■ **文档正文**:
○ ○ ○ ○ ○ ○ ○

本篇是信号转导系列的第二篇——酶联受体及其信号转导。

前篇：G蛋白偶联受体及其信号转导

后篇：其他受体及其信号转导

MAPK/ERK通路（也称为Ras-Raf-MEK-ERK通路）是一条细胞内蛋白级联信号通路，能够将细胞表面受体接收到的信号传递至细胞核内的DNA。

这一信号通路的启动始于信号分子与细胞表面受体的结合，终止于细胞核内DNA表达蛋白，进而引发细胞变化，如细胞分裂。该通路包含多种蛋白质，如有丝分裂原活化蛋白激酶（MAPKs），最初称为细胞外信号调节激酶（ERKs），它们通过将磷酸基团添加到相邻蛋白上（即磷酸化），实现彼此间的信号传递，从而像“开关”一样调节下游蛋白的活性。

其过程概述如下：配体结合→RTK二聚化活化→招募接头蛋白Grb2→结合Sos、Ras→Ras结合GTP激活→激活Raf（MAP3K）→磷酸化激活Mek（MAP2K）→磷酸化激活Erk（MAPK）→磷酸化下游蛋白

大多数受体酪氨酸激酶（RTK）为单亚基受体，但也有部分以多聚体复合物形式存在，例如胰岛素受体在激素（胰岛素）存在时形成二硫键连接的二聚体。此外，配体与胞外结构域结合可诱导受体二聚体的形成。

每个单体均含有一个由25至38个氨基酸组成的疏水性跨膜螺旋结构域、一个胞外N端区段和一个胞内C端区段。

• 胞外N端区段：多种保守结构元件，包括免疫球蛋白（Ig）样结构域、表皮生长因子（EGF）样结构域、纤连蛋白Ⅲ型重复序列或富含半胱氨酸区；这些结构域主要包含配体结合位点，能够结合特定的胞外配体，如某种生长因子或激素。

• 胞内C端区段：最高程度的保守性，包含催化功能区，负责该类受体的激酶活性，可催化受体自身的自磷酸化及其底物的酪氨酸磷酸化。

当生长因子与受体酪氨酸激酶（RTK）的胞外结构域结合时，会诱导相邻RTK分子的二聚化。二聚化进一步迅速激活蛋白质胞质区的激酶结构域，其第一个底物即为受体自身。结果，受体在多个特定的胞内酪氨酸残基上发生自身磷酸化（autophosphorylation）。

• 
  磷酸
• 
  ATP
• 
  酪氨酸
• 
  磷酸酪氨酸

胞外配体的结合引发或稳定受体的二聚化。这使得每个受体单体胞质区内的酪氨酸残基能够被其配对受体的激酶结构域发生“反式磷酸化”（trans-phosphorylation），从而将信号传递到质膜内。

○ ○ ○ ○ ○ ○ ○

■ **提取条目**:
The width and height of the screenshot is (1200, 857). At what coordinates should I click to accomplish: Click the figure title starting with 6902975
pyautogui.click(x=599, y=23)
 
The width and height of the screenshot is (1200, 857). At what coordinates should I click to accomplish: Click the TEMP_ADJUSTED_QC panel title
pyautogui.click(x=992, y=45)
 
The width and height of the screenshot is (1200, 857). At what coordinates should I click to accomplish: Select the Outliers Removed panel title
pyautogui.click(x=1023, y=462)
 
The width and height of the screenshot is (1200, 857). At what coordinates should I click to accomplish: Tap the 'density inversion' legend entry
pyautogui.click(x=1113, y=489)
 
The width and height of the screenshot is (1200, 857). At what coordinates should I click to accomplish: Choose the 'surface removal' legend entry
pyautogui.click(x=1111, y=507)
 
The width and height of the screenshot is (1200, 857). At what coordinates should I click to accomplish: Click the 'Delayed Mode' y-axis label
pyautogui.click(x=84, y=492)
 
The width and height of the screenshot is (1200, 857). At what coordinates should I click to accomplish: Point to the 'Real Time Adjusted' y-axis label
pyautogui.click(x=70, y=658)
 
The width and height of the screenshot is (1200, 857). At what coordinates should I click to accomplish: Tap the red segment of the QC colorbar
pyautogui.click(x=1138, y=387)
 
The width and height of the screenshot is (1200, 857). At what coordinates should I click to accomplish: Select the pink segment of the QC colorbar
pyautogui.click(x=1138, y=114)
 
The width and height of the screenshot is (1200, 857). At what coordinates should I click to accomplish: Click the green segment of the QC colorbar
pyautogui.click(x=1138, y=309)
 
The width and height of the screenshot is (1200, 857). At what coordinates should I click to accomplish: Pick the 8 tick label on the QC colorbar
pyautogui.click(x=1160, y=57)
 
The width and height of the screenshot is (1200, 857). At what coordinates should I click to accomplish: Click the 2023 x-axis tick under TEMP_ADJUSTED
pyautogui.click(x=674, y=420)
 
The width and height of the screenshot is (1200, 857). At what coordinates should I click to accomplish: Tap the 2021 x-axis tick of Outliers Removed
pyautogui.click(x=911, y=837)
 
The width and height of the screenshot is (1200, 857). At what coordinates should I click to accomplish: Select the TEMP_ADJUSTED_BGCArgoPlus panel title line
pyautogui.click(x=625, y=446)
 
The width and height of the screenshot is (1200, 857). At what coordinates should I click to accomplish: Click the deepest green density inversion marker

○ ○ ○ ○ ○ ○ ○

■ **练习内容**:
a – 请照原文抄录酶联受体信号转导正文中从“其过程概述如下：配体结合→R”起一直到“配体，如某种生长因子或激素。”为止的全部内容。
b – 请接着酶联受体信号转导正文的最后一句往下续写。

■ **参考答案**:
a –
其过程概述如下：配体结合→RTK二聚化活化→招募接头蛋白Grb2→结合Sos、Ras→Ras结合GTP激活→激活Raf（MAP3K）→磷酸化激活Mek（MAP2K）→磷酸化激活Erk（MAPK）→磷酸化下游蛋白

大多数受体酪氨酸激酶（RTK）为单亚基受体，但也有部分以多聚体复合物形式存在，例如胰岛素受体在激素（胰岛素）存在时形成二硫键连接的二聚体。此外，配体与胞外结构域结合可诱导受体二聚体的形成。

每个单体均含有一个由25至38个氨基酸组成的疏水性跨膜螺旋结构域、一个胞外N端区段和一个胞内C端区段。

• 胞外N端区段：多种保守结构元件，包括免疫球蛋白（Ig）样结构域、表皮生长因子（EGF）样结构域、纤连蛋白Ⅲ型重复序列或富含半胱氨酸区；这些结构域主要包含配体结合位点，能够结合特定的胞外配体，如某种生长因子或激素。

b –
受体上特定位点的酪氨酸残基被磷酸化后，形成了Src同源2（SH2）结构域和磷酪氨酸结合（PTB）结构域蛋白的结合位点。包含这些结构域的典型蛋白有Src和磷脂酶Cγ。它们在与受体结合后被磷酸化和激活，进而启动信号转导通路。还有一些与活化受体相互作用的蛋白被称为 衔接蛋白（adaptor proteins），自身不具备内在酶活性。这些衔接蛋白将RTK的激活与下游信号转导通路（如MAP激酶信号级联反应）连接起来。

ErbB蛋白家族（亦称表皮生长因子受体，EGFR，家族）由4种结构相关的受体酪氨酸激酶组成。人类中，ErbB信号不足与多发性硬化、阿尔茨海默病等神经退行性疾病的发生相关。

纤维母细胞生长因子（FGF）是成员数量最多的生长因子家族，共23种四个FGFR基因经天然可变剪接可产生超过48种受体异构体。这些异构体在配体结合特性和激酶结构域上各异，但都具有由三个免疫球蛋白样结构域（D1–D3）组成的共同胞外区，因此归属于免疫球蛋白超家族。FGFs主要通过受体的D2与D3结构域结合；每个受体可被多种FGF激活，许多FGF亦能激活多个受体。

血管内皮生长因子（VEGF）是促进内皮细胞增殖及血管通透性的主要因子之一。细胞表面有两种RTK可结合VEGF：VEGFR-1（Flt-1）和VEGFR-2（KDR/Flk-1）。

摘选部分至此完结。